If you use transactional replication, I have no doubt that from time to time you are asked to explain why there is an increased latency between the publisher and the subscriber. More often than not, this end-to-end latency is caused by latency in distributing the commands from the distribution database to the subscriber. So I’ll focus on the distribution latency in this post.
If you are monitoring the latency of your transaction replication using SQL Server native alert system, you may get an alert such as the following:
SQL Server Alert System: 'Replication Warning: Transactional replication latency (PUBLISHER-publication-SUBSCRIBER-780)' occurred on \\DISTRIBUTOR
DATE/TIME: 6/4/2009 5:03:30 PM
DESCRIPTION: The SQL Server performance counter 'Dist:Delivery Latency' (instance 'PUBLISHER-publication-SUBSCRIBER-780') of object 'SQLServer:Replication Dist.' is now above the threshold of 10000.00 (the current value is 40160.00).
This tells you that the distribution agent, named PUBLISHER-publication-SUBSCRIBER-780, has crossed the latency alert threshold.
Now what?
Well, there can be more root causes for an increase in the distribution latency. A transaction volume increase is one of the most common causes. Hey, it justs longer to pump more commands through the system. So you want to quickly determine if that’s the cause or to rule it out quickly so that you can focus your attention on some other potential causes.

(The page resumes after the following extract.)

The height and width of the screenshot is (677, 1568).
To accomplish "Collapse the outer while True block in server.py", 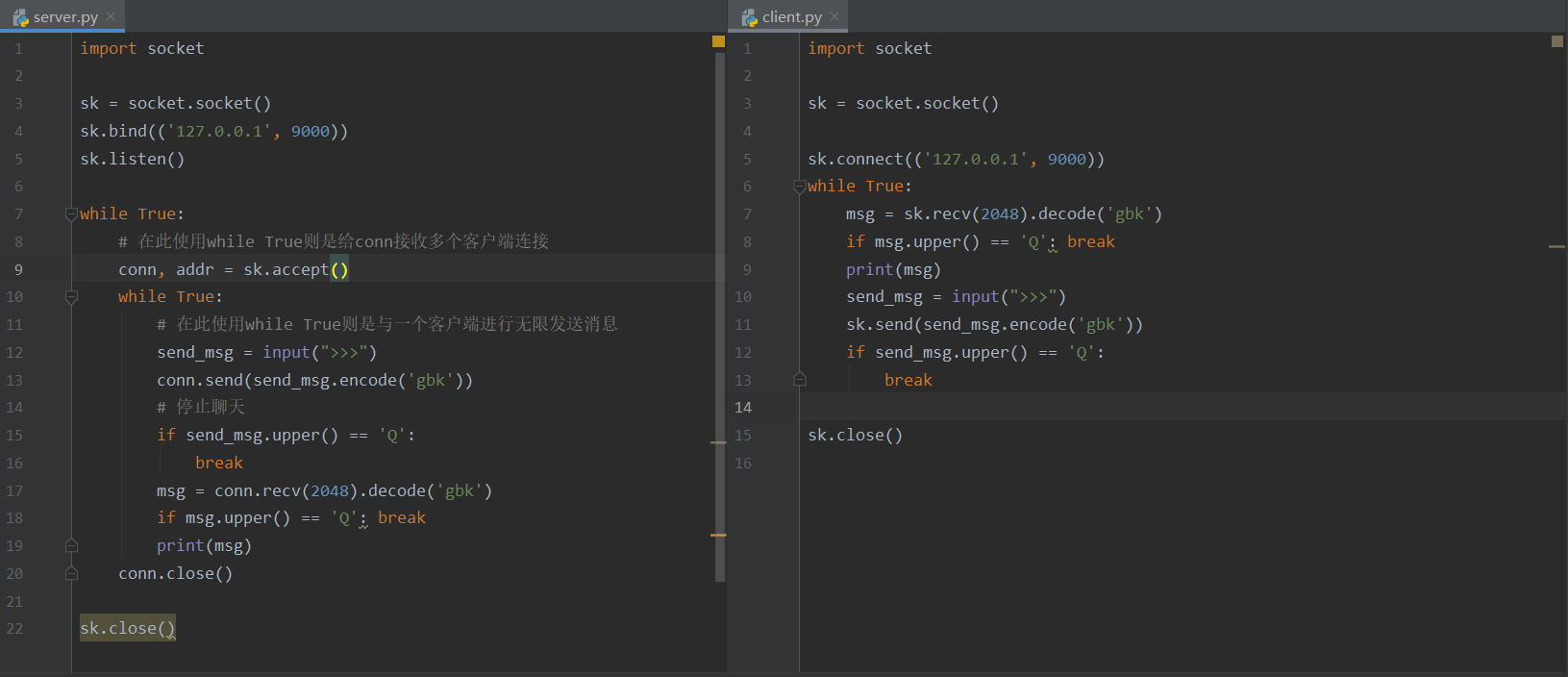I will click(71, 213).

More specifically, you want to determine how many transactions, and most usefully, how many commands are being pumped into the distribution database for the distribution agent to apply to the subscriber. Note that a single update that modifies 100,000 rows—that is, one transaction with 100,000 commands—can easily send the distribution latency through the roof, at least, temporarily.
In order for you to determine if the transaction volume is the culprit and if the problem still persists, you need to be able to answer the following questions concerning the current state of replication and the state of replication just prior to the reported latency:
· What are the replication perfmon counter values related to the distribution agent?
· What are the undistributed vs. distributed command counts?
· What is the pending command count?
· What is the recent traffic pattern of the incoming transactions (e.g. transaction count by minute and transaction count to command count ratio over the past 20 minutes)?
· What is the recent traffic pattern of the incoming commands from the log reader (e.g. command count by minute by article over the past 20 minutes)?
· What are the to-be-distributed command counts by article?
· Is the distribution agent being blocked on the subscriber? Okay, this is not a volume issue, but nevertheless is an important piece of information to review.
You need a script to collect the stats if you want to get to the answers quickly, for instance, while your client is pestering you on the phone for an explanation.
The attached script accepts a distribution agent id—which you can get from the alert—as one of the parameters, and gives you the stats to determine if the latency is caused by a transaction/command volume surge.
A number of things to note about the script.
First, it is a Perl script. But that’s just because I wanted to streamline things a bit, and to be able to have better control on the output and the parameter passing. You can easily extract the SQL statements and put them into a T-SQL script with not much additional work.
Secondly, the script does accept parameters in addition to a distribution agent id. For instance, you can specify how far back in minutes you want the script to collect the stats on the incoming transaction and command traffic patterns. But other than a distribution agent id, all the parameters have default values that you can set in the script to match your environment.
Thirdly, it can be expensive to run some queries against the MSrepl_transactions and MSrepl_commands tables. So for instance, by default the script does not print the sample commands. You can control which query to run or not to run through the script parameters. Look up the comments in the script for details.
Finally, the script currently gets the stats primarily from the distributor. Although I have found this script to be very handy in many occasions, it can be significantly improved. One area I want to improve is to collect more stats from the publisher and the subscriber. For that, I’ll probably convert the script into a C# program because Perl is not good for multi threading and I do want to collect stats from the publisher, the distributor, and the subscriber in parallel from different threads.
If you use the script, I appreciate any feedback you may have.